News
US passports to be fitted with RFID chips
Sweeping new State Department regulations issued on Tuesday say that passports issued after that date will have tiny radio frequency ID (RFID) chips that can transmit personal information including the holder's name, nationality, sex, date of birth, place of birth and a digitised photograph. Eventually, the government contemplates adding additional digitised data such as "fingerprints or iris scans".
Over the last year, opposition to the idea of implanting RFID chips in passports has grown amid concerns that identity thieves could snatch personal information on them out of the air simply by aiming a high-powered antenna at a person or a vehicle. Out of the 2,335 comments on the plan the State Department received this year, 98.5 per cent were negative. The objections mostly focused on security and privacy concerns.
But the Bush administration chose to go ahead with embedding 64KB chips in future passports, citing a desire to abide by "globally interoperable" standards devised by the International Civil Aviation Organization, a United Nations agency. Other nations, such as Germany and the UK, have announced similar plans.
In regulations published on Tuesday, the State Department claims it has addressed privacy concerns.

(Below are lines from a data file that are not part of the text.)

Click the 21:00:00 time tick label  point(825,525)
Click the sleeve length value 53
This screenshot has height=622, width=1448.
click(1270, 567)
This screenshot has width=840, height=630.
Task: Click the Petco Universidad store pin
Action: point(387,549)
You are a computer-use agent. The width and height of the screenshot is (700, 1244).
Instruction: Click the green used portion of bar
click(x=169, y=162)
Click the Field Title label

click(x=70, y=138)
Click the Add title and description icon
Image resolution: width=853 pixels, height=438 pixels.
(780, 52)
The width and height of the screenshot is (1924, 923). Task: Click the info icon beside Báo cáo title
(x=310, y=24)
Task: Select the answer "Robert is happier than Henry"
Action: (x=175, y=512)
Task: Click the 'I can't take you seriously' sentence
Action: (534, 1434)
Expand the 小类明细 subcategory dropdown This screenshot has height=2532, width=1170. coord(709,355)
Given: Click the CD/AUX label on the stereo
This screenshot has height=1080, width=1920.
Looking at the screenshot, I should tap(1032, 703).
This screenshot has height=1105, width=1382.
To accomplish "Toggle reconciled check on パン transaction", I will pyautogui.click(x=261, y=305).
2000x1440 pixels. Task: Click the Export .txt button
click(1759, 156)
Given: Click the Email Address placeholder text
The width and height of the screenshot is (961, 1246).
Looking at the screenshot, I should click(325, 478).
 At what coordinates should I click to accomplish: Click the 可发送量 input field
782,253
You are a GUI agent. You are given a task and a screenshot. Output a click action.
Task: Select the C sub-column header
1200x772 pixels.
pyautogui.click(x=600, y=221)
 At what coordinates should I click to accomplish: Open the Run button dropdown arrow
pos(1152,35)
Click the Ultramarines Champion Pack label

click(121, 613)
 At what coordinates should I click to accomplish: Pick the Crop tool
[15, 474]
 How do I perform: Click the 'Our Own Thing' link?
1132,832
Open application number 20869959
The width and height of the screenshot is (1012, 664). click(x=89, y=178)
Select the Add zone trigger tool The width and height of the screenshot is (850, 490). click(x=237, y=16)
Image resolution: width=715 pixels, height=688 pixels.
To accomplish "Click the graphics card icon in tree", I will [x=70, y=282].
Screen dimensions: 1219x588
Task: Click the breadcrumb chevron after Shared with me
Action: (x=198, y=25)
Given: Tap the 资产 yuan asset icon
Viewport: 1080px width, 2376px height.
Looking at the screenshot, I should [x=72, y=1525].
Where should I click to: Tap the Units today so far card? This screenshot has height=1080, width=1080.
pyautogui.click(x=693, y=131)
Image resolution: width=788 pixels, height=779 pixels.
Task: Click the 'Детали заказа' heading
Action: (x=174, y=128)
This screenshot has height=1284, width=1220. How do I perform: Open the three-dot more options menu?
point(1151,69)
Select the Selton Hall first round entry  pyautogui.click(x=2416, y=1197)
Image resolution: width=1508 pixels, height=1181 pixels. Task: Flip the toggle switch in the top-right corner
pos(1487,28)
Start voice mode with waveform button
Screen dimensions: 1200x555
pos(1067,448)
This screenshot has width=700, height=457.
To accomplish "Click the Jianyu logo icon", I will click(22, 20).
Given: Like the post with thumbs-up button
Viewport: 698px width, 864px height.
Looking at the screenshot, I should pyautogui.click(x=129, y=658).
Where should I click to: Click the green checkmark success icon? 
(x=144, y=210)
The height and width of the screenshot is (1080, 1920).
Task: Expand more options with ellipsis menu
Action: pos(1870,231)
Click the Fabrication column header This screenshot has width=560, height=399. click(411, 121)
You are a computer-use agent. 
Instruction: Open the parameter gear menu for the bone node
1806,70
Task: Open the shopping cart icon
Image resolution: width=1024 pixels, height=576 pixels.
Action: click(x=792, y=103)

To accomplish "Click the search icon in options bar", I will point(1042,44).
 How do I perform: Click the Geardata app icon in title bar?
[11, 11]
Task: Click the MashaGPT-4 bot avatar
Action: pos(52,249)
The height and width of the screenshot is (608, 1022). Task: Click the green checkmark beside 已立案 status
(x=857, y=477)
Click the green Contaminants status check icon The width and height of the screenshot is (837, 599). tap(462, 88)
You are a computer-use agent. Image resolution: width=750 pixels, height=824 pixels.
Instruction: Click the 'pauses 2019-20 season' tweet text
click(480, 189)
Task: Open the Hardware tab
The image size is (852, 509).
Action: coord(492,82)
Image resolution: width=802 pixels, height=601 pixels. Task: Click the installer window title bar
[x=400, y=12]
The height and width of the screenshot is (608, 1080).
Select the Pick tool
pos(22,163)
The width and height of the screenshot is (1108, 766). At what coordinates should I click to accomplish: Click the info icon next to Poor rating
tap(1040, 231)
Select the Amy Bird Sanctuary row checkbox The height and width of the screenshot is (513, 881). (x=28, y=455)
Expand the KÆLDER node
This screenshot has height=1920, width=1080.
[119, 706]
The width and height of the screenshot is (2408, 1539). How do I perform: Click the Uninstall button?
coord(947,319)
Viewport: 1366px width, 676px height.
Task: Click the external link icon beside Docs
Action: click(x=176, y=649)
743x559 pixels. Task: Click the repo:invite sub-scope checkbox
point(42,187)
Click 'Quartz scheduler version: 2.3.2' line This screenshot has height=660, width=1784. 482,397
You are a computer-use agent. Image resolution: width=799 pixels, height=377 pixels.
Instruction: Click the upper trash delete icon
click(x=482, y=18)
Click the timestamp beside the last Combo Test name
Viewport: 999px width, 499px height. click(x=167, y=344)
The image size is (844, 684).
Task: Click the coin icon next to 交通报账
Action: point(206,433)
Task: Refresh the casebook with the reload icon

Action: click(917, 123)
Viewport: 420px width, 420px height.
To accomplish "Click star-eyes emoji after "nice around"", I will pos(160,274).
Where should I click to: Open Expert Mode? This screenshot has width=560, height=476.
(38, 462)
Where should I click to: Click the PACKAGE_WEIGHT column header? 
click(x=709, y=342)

The chipped passports "will not permit 'tracking' of individuals," the department said. "It will only permit governmental authorities to know that an individual has arrived at a port of entry -- which governmental authorities already know from presentation of non-electronic passports -- with greater assurance that the person who presents the passport is the legitimate holder of the passport."
To address Americans' concerns about ID theft, the Bush administration said, the new passports will be outfitted with an "antiskimming material" in the front cover to "mitigate" the threat of the information being surreptitiously scanned from afar. It's not clear, though, how well the technique will work against high-powered readers that have been demonstrated to read RFID chips from about 50m away. (The State Department was not immediately available for comment.)
In addition, the passports will use 'Basic Access Control' -- a reference to storing a pair of secret cryptographic keys in the chip inside. The concept is simple: the RFID chip disgorges its contents only after a reader successfully authenticates itself as being authorised to receive that information.
Computer scientists, however, have criticised that encryption method as flawed. In a recent paper, Ari Juels, David Molnar and David Wagner warned that the design of the encryption keys is insufficiently secure and that the use of a "single fixed key" for the lifetime of the e-passport creates a vulnerability.
The Bush administration could face an eventual legal challenge. A letter to the State Department from privacy groups says that there is "no statutory authority" for the RFID passport because Congress has not authorised it.